It's a distressing phenomenon. Middle aged couples in their forties and fifties, usually with children sufficiently distant in high school or university, find it necessary to relive the fake interest in other cultures that was endorsed during their hippie years.

It wouldn't be so bad if the interest was sincere: in that case, some entrepreneurial Malaysian restaurant owner might try to make genuine, authentic food. He might attempt to decorate his premises in a similar style to the eateries of his youth, rather then making it look like the Taj Mahal. He might not have to worry about western standards, western customs, and western narrow mindedness*.

Of course, that isn't the case; the said middle aged couples don't particularly want authenticity, they want a not-too-spicy, not-too-different meal so they can convince themselves and their friends that they are worldly.

I wouldn't be so disappointed if they kept to themselves, perhaps if they had a easily recognisable symbol. It would be like the kosher or halal mark; perhaps a circled 'G' for gentrified. I could then avoid those restaurants completely. I wouldn't have as great a choice as before, but at least I won't have yet another bland Tom Yam soup. Of course, that would only be a temporary solution. Middle aged couples would then want convince themselves that they are as worldly as possible, and so would march in one of the few resisting bastions of real food and demand an authentic meal "but please don't make it too spicy -- my stomach might be upset, and please don't include anything that I might find gross or upsetting."

I was in an Indonesian restaurant in Montreal not long ago. As a meal, it was decent, pretty good even. But taking Nasi Goreng, a meal that is traditionally served on a street side for 10 cents, and serving it in a yuppie restaurant for $15 irritates me.
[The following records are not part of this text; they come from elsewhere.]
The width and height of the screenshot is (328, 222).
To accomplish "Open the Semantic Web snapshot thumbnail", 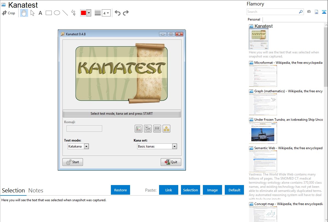I will pos(263,161).
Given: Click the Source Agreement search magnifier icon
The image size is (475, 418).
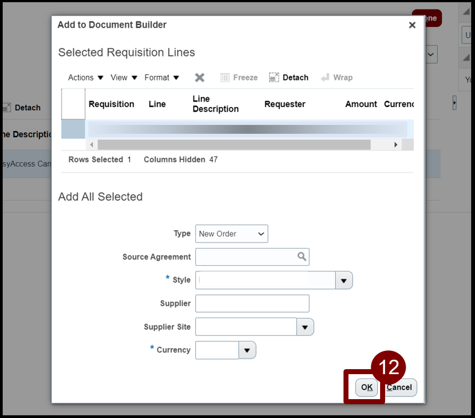Looking at the screenshot, I should coord(301,256).
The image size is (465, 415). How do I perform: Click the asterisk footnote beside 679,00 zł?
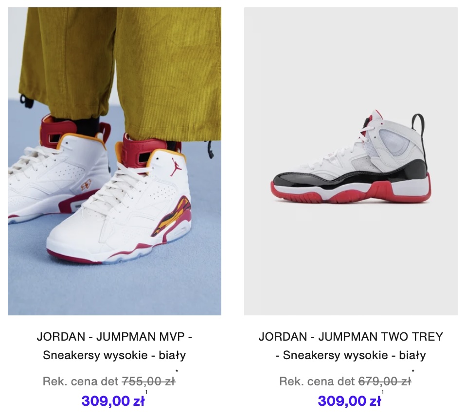coord(413,371)
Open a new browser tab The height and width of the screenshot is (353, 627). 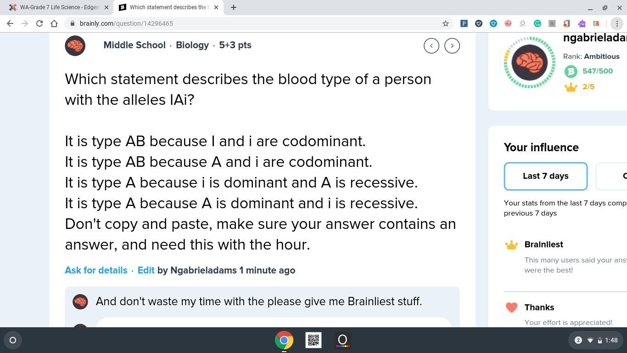tap(233, 7)
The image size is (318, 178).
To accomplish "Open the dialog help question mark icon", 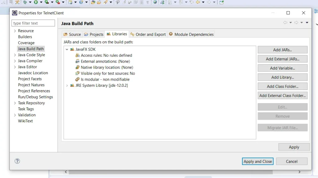I will tap(17, 161).
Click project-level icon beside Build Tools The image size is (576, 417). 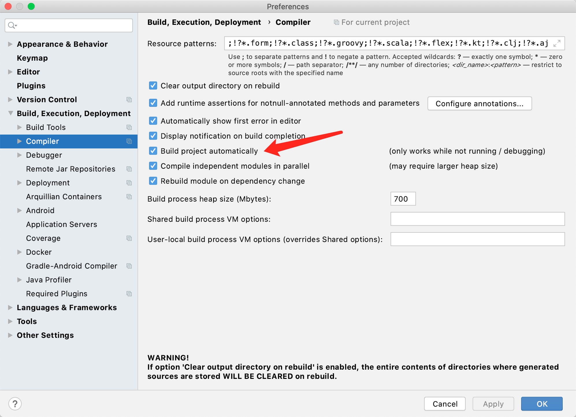point(129,127)
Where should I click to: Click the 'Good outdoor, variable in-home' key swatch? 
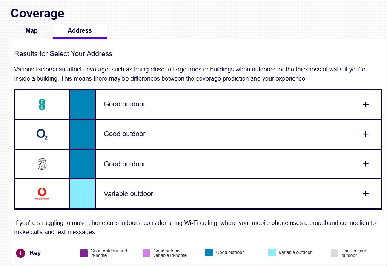[146, 253]
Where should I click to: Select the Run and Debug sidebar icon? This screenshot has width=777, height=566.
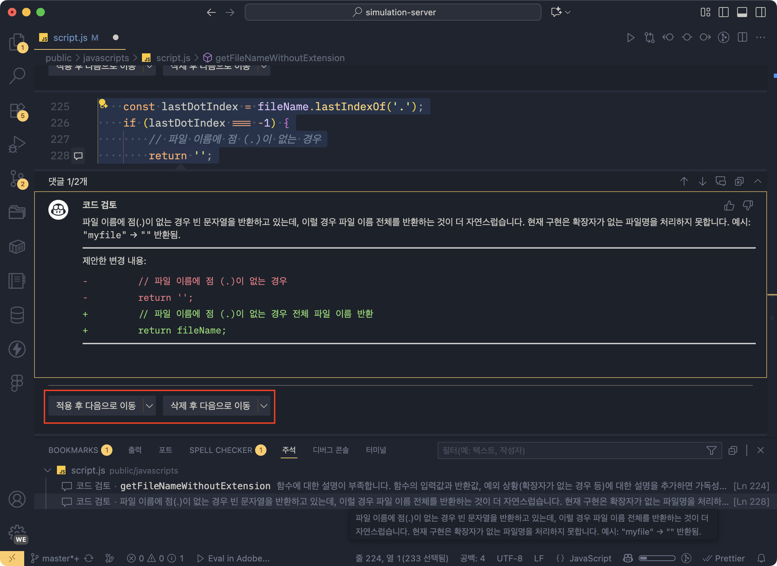[x=17, y=143]
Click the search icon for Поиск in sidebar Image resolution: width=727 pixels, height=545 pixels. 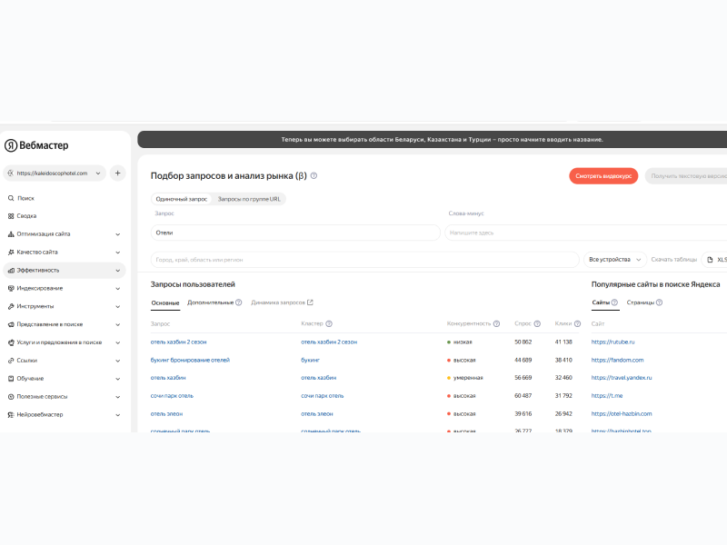[x=11, y=198]
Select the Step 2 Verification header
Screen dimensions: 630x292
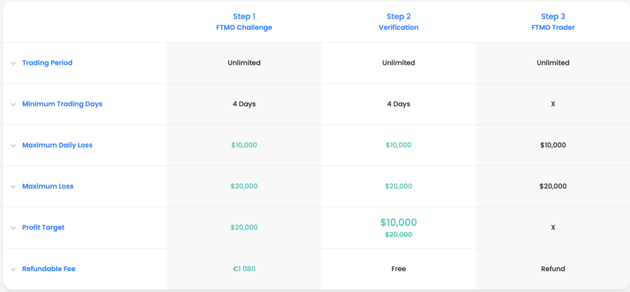[x=399, y=22]
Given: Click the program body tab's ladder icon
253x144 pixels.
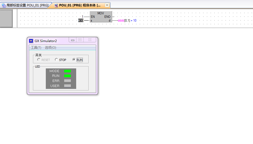Looking at the screenshot, I should click(56, 5).
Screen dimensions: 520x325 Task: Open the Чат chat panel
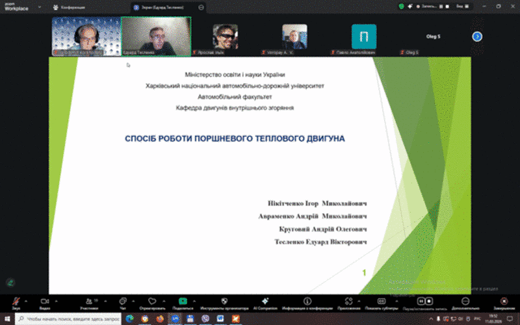click(x=122, y=302)
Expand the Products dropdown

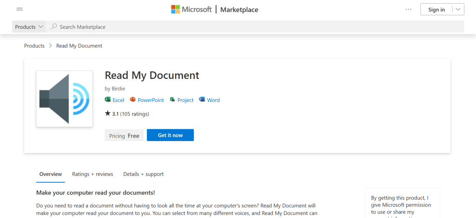[29, 27]
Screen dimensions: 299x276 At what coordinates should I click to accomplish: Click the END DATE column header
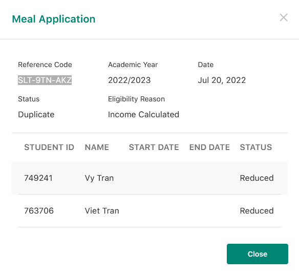coord(209,147)
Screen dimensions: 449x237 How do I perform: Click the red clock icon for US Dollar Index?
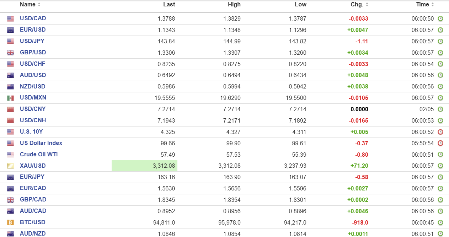click(440, 143)
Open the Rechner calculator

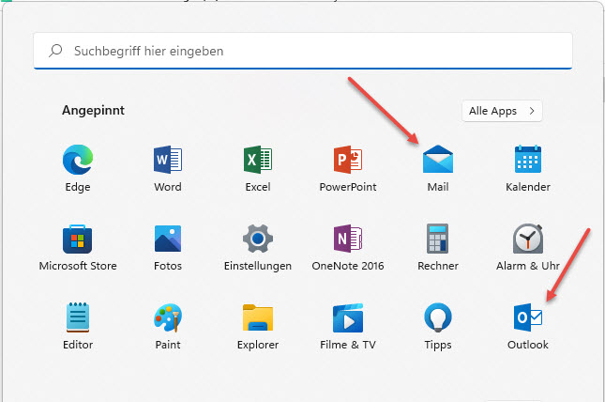point(437,240)
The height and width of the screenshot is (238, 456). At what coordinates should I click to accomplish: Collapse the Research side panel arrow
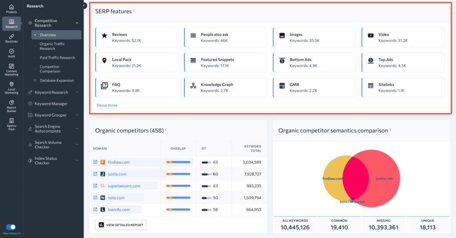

Why did the trip across the pacific require the humble rice dish, known as a meal that can be bought anywhere for less then a dollar, require the new glitz and glamour?
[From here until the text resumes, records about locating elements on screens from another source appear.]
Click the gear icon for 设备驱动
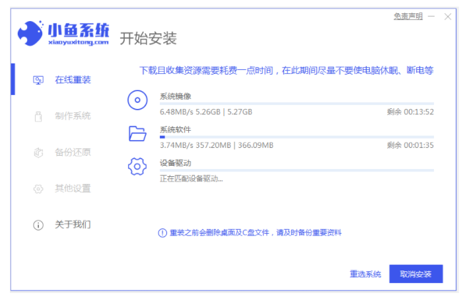 pos(137,166)
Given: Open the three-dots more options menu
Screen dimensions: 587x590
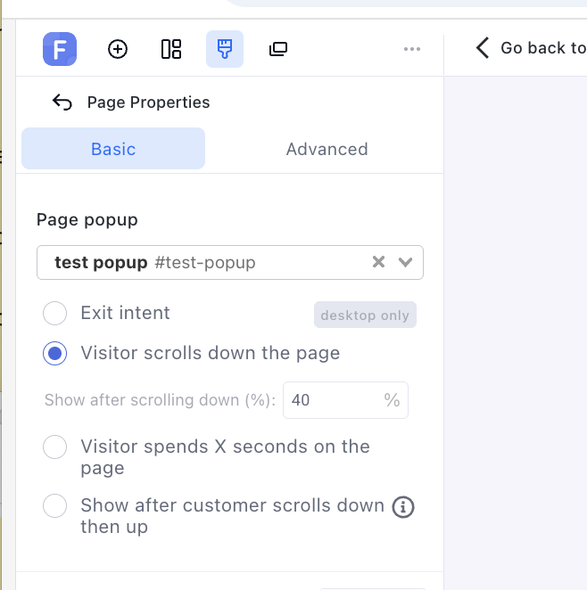Looking at the screenshot, I should (x=412, y=49).
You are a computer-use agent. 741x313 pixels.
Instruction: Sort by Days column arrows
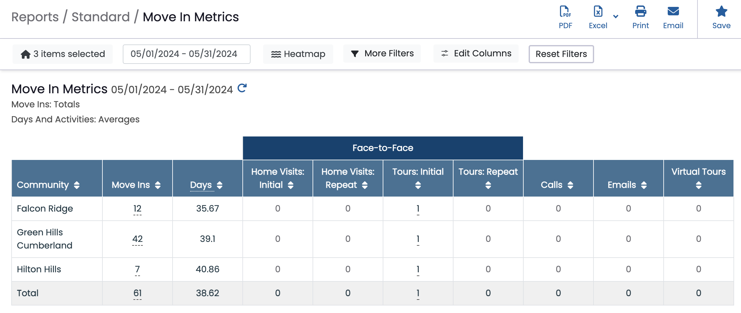(x=220, y=185)
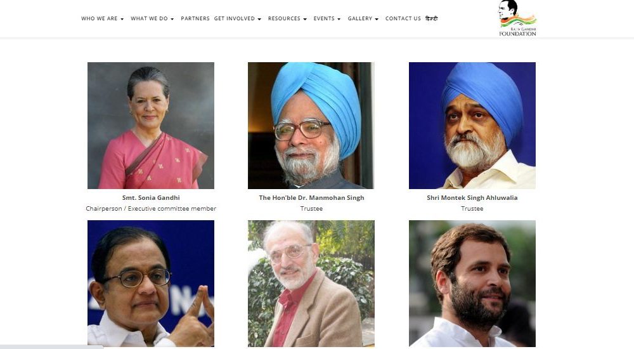Switch the site to Hindi language
634x349 pixels.
432,18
I guess it's inevitable: a slippery slope into the illegitimate children of authentic food and happy meals.

Perhaps I'm exaggerating. Perhaps I'm being fanatical or overly harsh, especially to those poor middle aged couples I seem to pick on. In truth, their intentions are probably not nearly as malicious as I portrayed. A good portion probably just can't handle their capsaicin, and want a bit of comfort on their adventures. It's hardly limited to 40+ population, either. I have a good 19 year old friend that thinks anything other then steaks and shepherd's pie is weird, and the mere mention of brain curry is enough to send shivers down his back. But why is it that we approach every fruit, vegatable, and edible animal part with so much trepidation? Why is eating lung, heart, or brain any more weird than rump or shoulder?

* Mind you, I don't find westerners any more narrow minded than any other culture. We're all narrow minded, in our own special way.